TO BE DONE: Rewrite the lines below as a numbered list, skipping any blank lines and leaving out the pictures.

——

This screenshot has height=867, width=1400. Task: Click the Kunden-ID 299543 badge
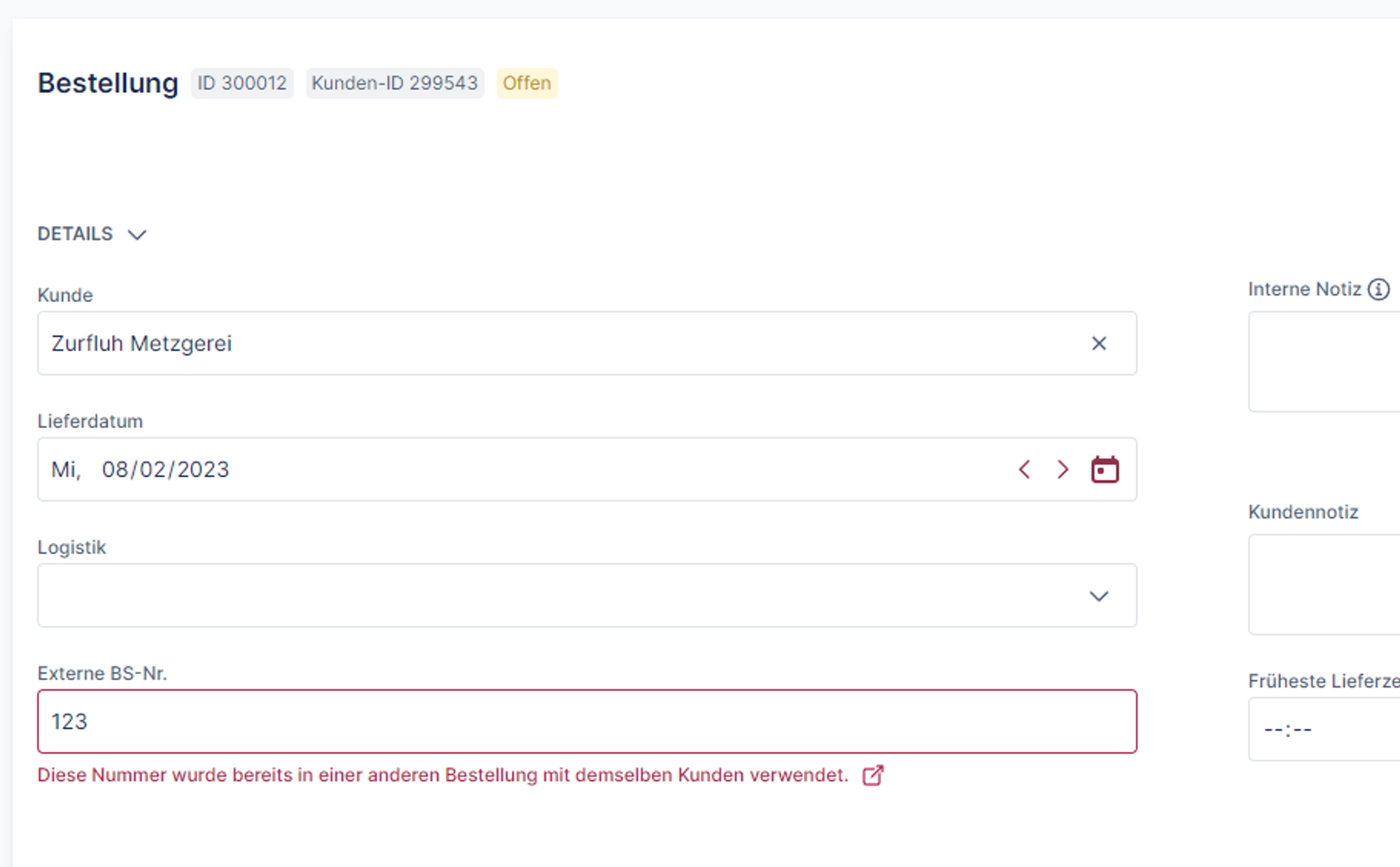tap(394, 83)
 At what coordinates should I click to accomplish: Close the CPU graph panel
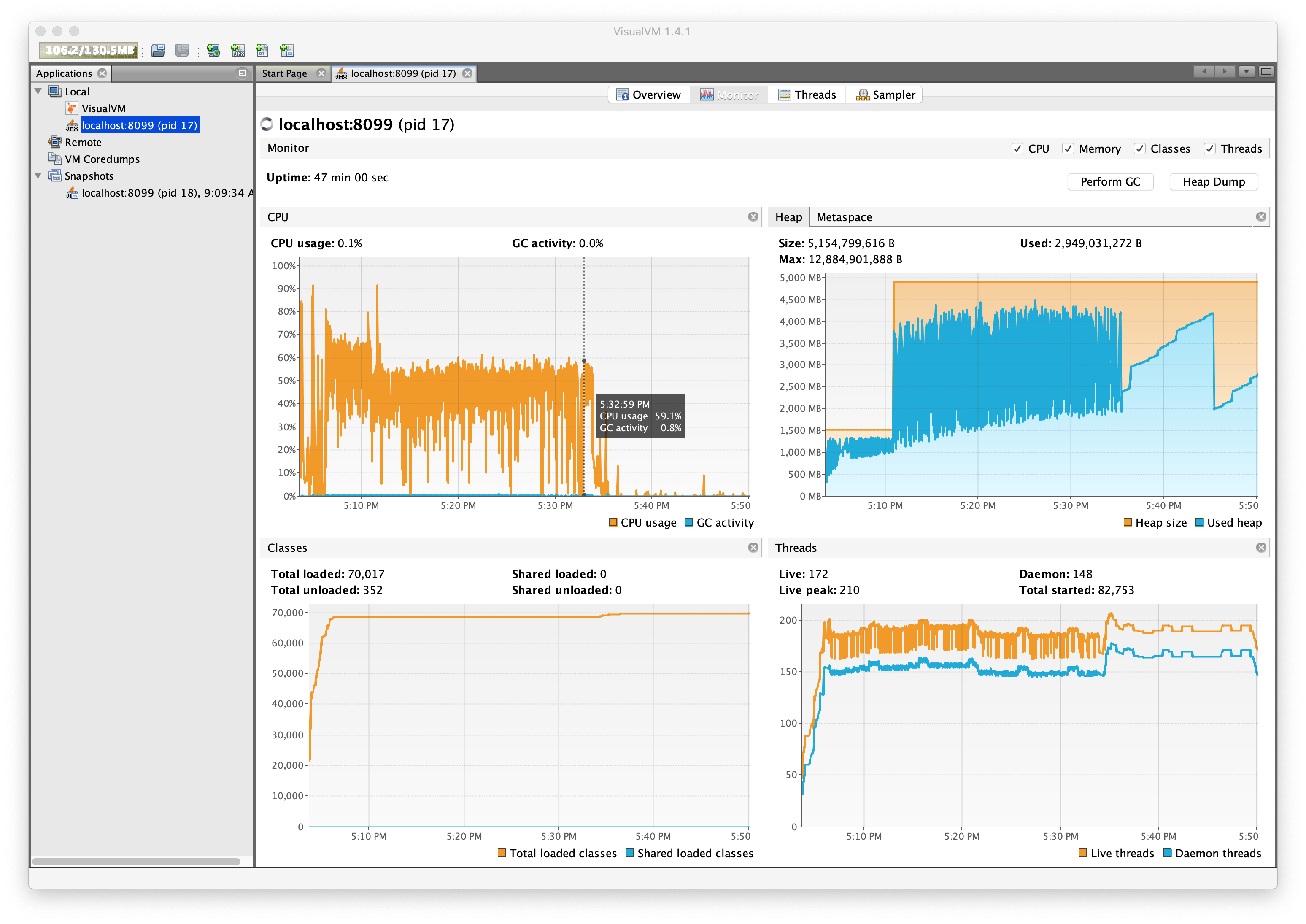click(x=753, y=217)
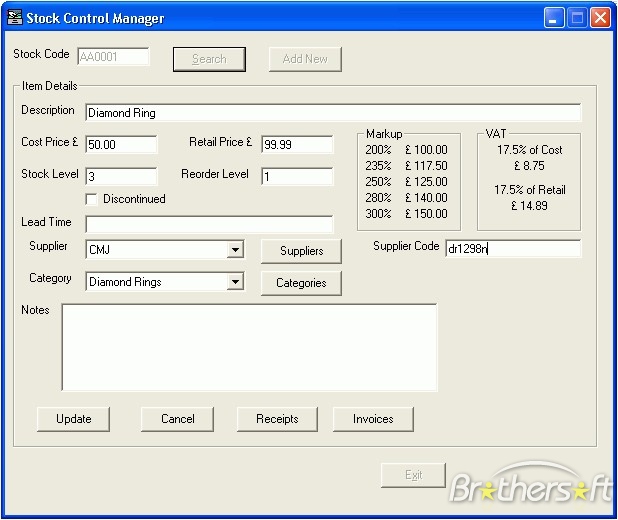This screenshot has height=520, width=618.
Task: Maximize the Stock Control Manager window
Action: click(577, 18)
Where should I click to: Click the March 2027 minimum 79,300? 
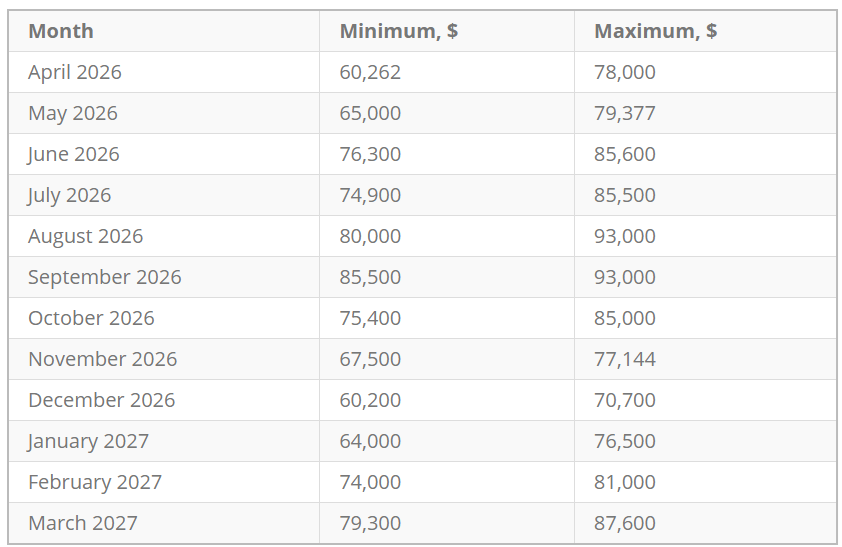pyautogui.click(x=370, y=523)
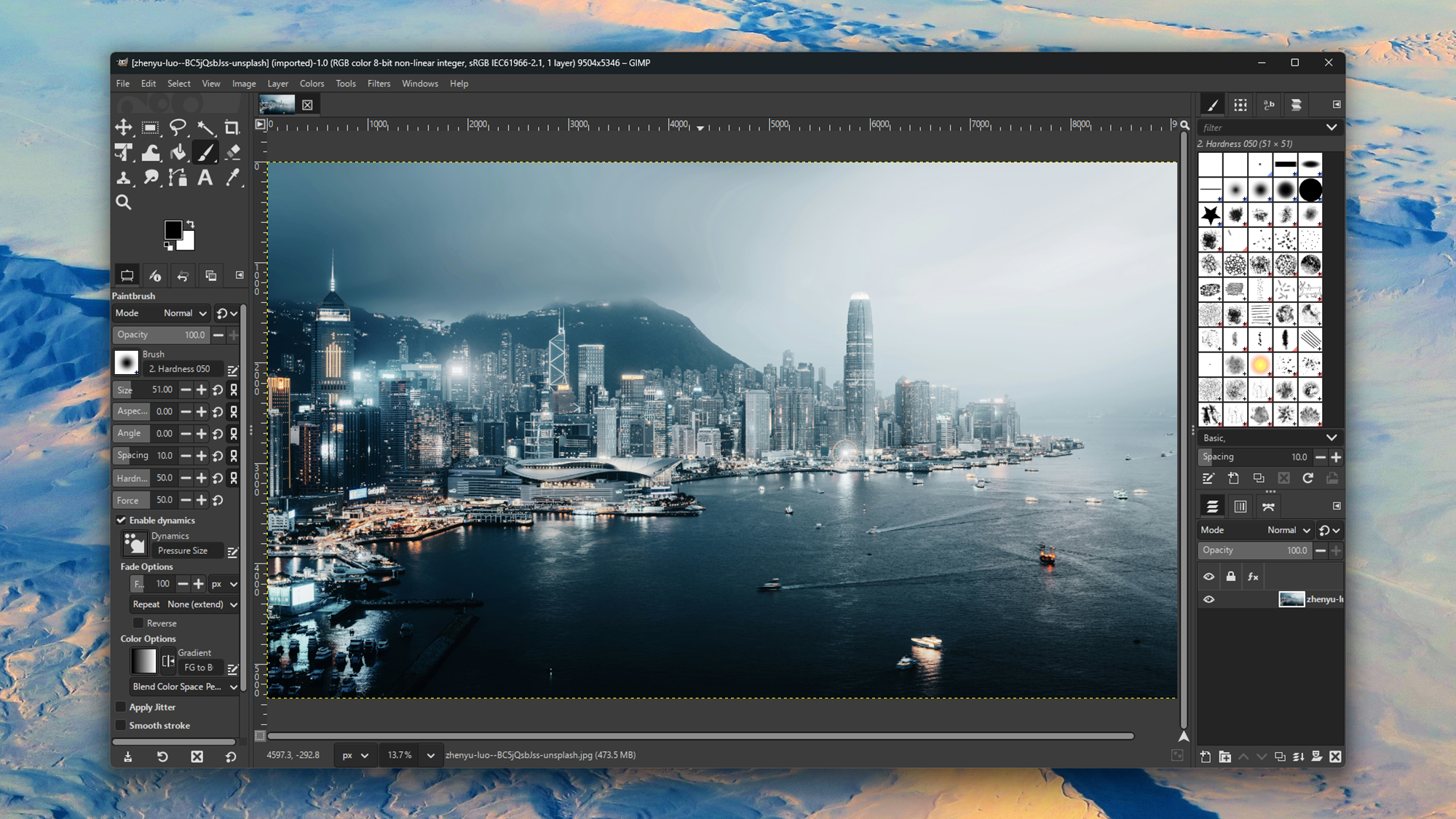Image resolution: width=1456 pixels, height=819 pixels.
Task: Select the Crop tool in the toolbox
Action: tap(233, 127)
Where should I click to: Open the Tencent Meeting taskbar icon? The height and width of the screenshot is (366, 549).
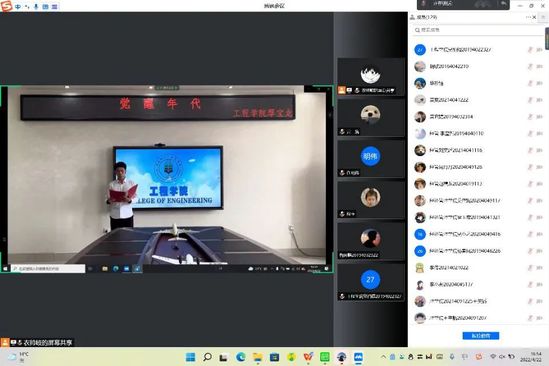(x=359, y=357)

——

FINAL ANSWER:
1. This screenshot has height=867, width=1400. Task: Click the Kunden-ID 299543 badge
2. tap(394, 83)
3.  At what coordinates should I click to accomplish: Close the CPU graph panel
4. click(x=753, y=217)
5. This screenshot has height=520, width=618.
6. Task: Maximize the Stock Control Manager window
7. Action: click(577, 18)
8. Where should I click to: Click the March 2027 minimum 79,300? 
9. pyautogui.click(x=370, y=523)
10. Image resolution: width=1456 pixels, height=819 pixels.
11. Task: Select the Crop tool in the toolbox
12. Action: tap(233, 127)
13. Where should I click to: Open the Tencent Meeting taskbar icon? The height and width of the screenshot is (366, 549).
14. (x=359, y=357)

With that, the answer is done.